Friends in Medium Places

I don’t have friends in high places anymore. I did, many years ago, when for a brief period I found myself hobnobbing with the high-and-mighty. In time, I discovered these relationships were at best transient and, honestly, brought little to the table. Now I know and rely on less stellar beings, the average-but-resourceful on whose help I can count on when the going gets choppy. I suppose you could call them friends in medium places.

Take, for instance, the mechanic at a local garage who for years has been putting my cars through the Virginia State inspection. It is cars, plural; I have three, none newer than 1989, and they’re well-loved but cantankerous. Mike the Mechanic—an alias—whips them through his service station, tells me what may need to be done, quotes a friendly price and advises me to shop eBay for replacement parts. I’ve followed his advice and saved hundreds. We talk about the weather, his wife and her latest weight-loss program, and his 16-year-old daughter whom he worries about. He knows I used to work in a drug rehab and a while back he asked me about the warning signs of marijuana use.
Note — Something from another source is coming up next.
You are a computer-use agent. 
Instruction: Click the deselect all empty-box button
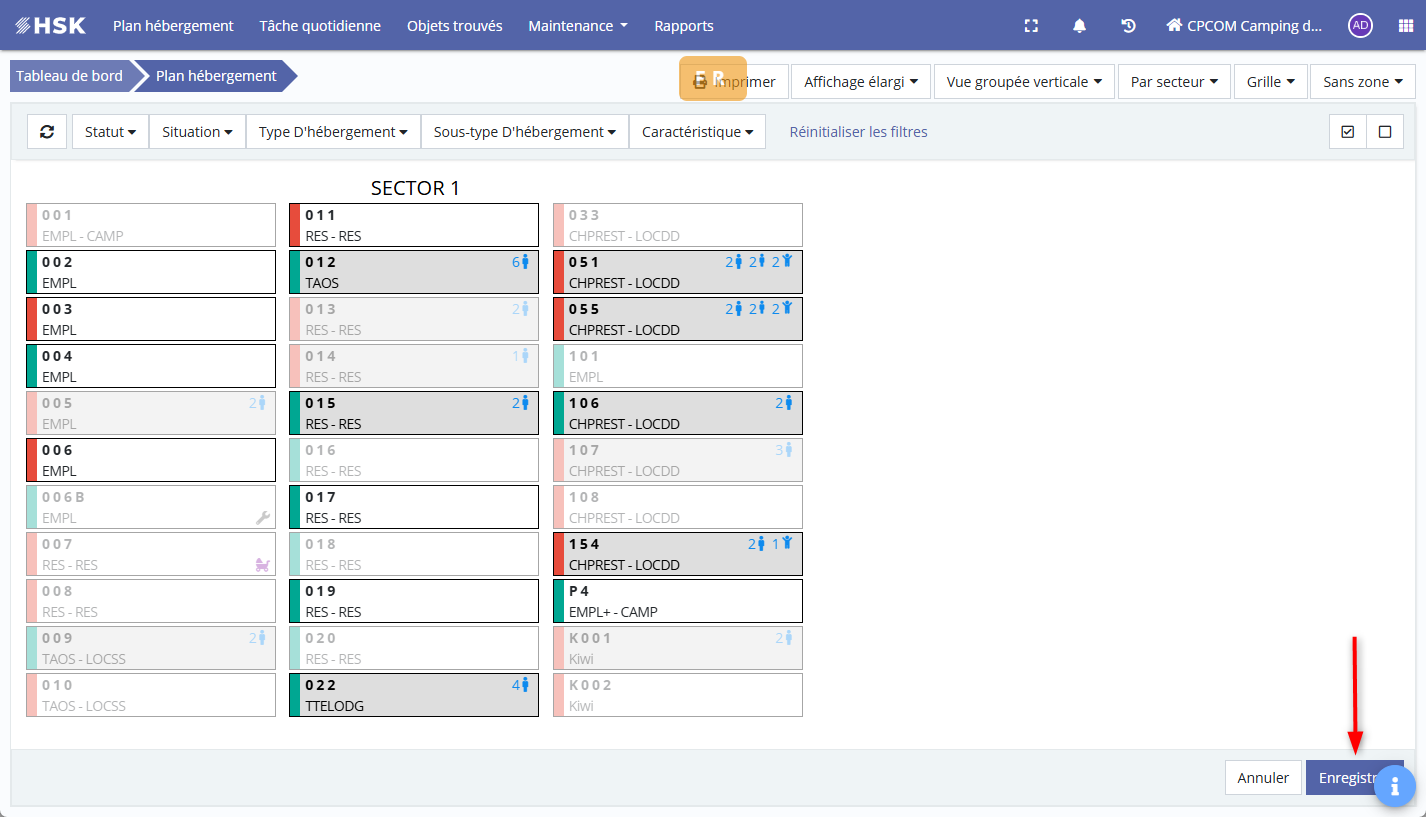click(1385, 131)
We spoke and days later I gave him some literature as well as the name of a doctor I know who willingly talks to concerned parents.
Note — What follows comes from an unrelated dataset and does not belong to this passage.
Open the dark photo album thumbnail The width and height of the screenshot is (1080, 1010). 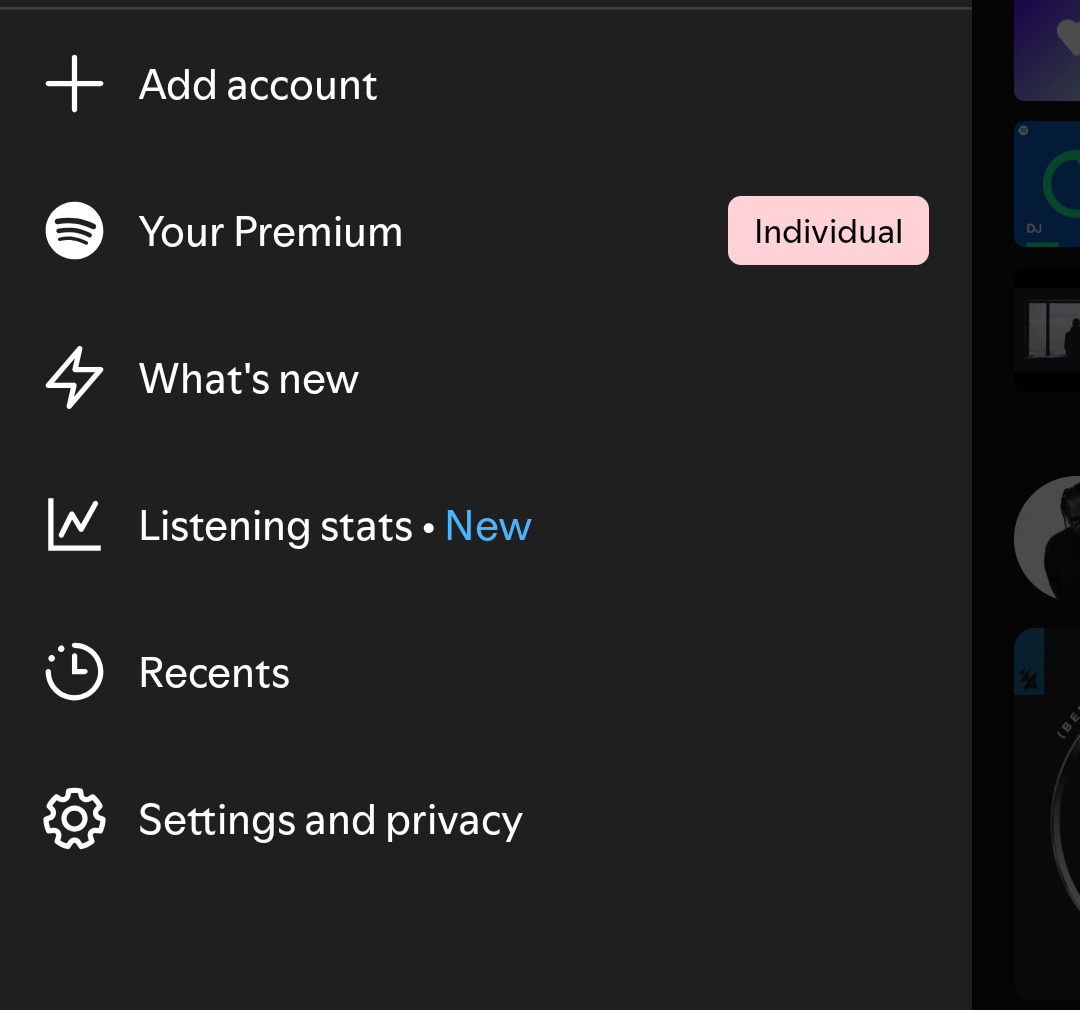coord(1048,330)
Mr. T (really, it says that on his nametag) is a physically impressive clerk who works in a nearby post office. He has helped me figure out the sometimes Byzantine postal rates charged for shipping goods overseas, as well as the US Customs forms that need to be filled. Sending stuff has gotten more complex since the Homeland Security people have taken an interest in outgoing mail (it seems to me they should focus on the incoming stuff, but what do I know) and Mr. T has suggested ways to ship more cheaply and faster. I’ve seen him deal with the rush of Christmas package senders with the aplomb of Eliot Ness facing the mob. He has never once lost his cool; he shakes my hand, smiles and asks how I am every time we meet. Now that’s a friend…
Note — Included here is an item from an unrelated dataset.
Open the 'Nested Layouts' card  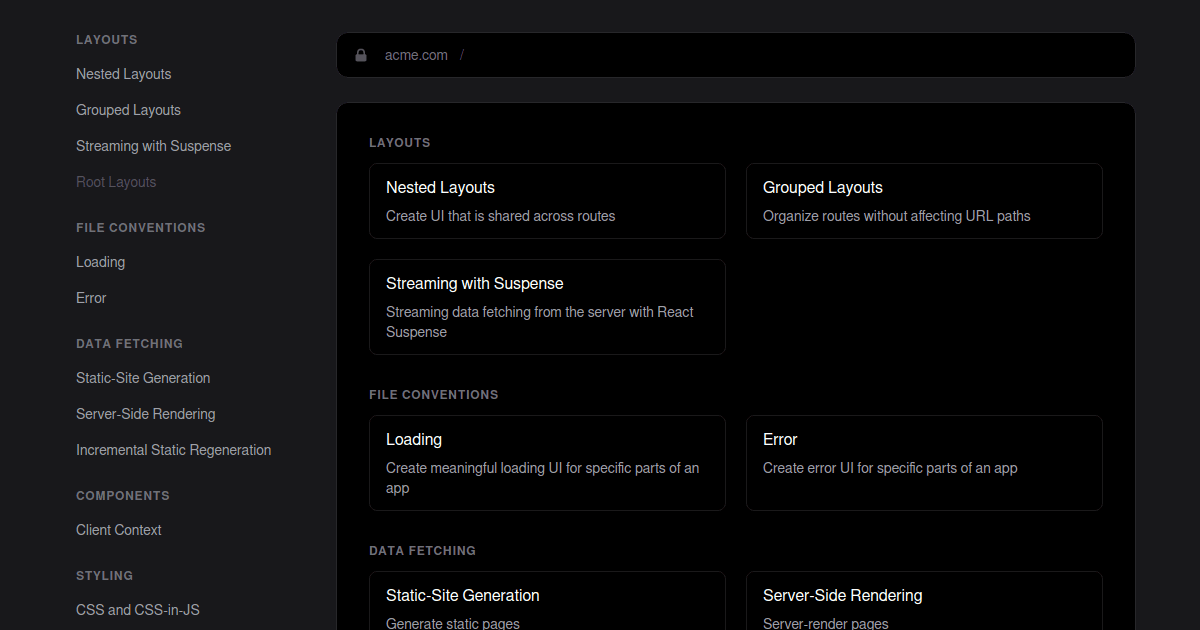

At my food store, I ran into a young check-out employee whom I used to see when he worked at Borders, before that bookselling chain went out of business.  Charles is thin, intense, and even looks like a writer, and when he manned the store’s espresso machine, I could always count on a couple of free shots, as well as good conversation on the latest literary gossip. The economy has treated Charles harshly; newly married and living in his in-laws’ basement with his wife, he now handles carrots instead of Camus and Pepsi rather than Pepys, but he’s still full of good advice. Where he once he pointed me to the hidden Borders shelf where a couple of difficult-to-find hardback masterpieces were for sale, Charles now sends me to the grocery store’s olive counter. The big green ones stuffed with red peppers are on sale, he says, though not marked as such, and the gherkins are out of this world.

I know a lot people like Charles, Mr. T and Mike throughout the area. They’ve had—and continue to have—more impact on my daily life than the US Senators I used to play music with, or the Presidential candidate who wanted me to ghost-write a novel for him—free of charge, I might add.

I’m not sure what to make of this, and probably there’s nothing to be made of it at all. In the Washington area, there’s not seven degrees of separation, there’s one or two, three at most, and everyone knows someone who is intimately acquainted with the movers and shakers, or has a child that attends the same school as the President’s daughter. We like to be associated with the richer and more famous, without realizing that more often than not, these people are takers, not givers.

My playwright friend Paul this morning reminded me of what used to be called ‘the King’s touch,’ the belief  held in the Middle Ages that a touch from royalty could heal many diseases.  A few hundred years later, those with faith thought that a coin that had been touched by the monarch held much the same powers—cure by osmosis. I think the belief still holds true; we think knowing the highly placed will somehow better our lives.

Me, I believe in Mr. T the Mailman and Mike the Mechanic.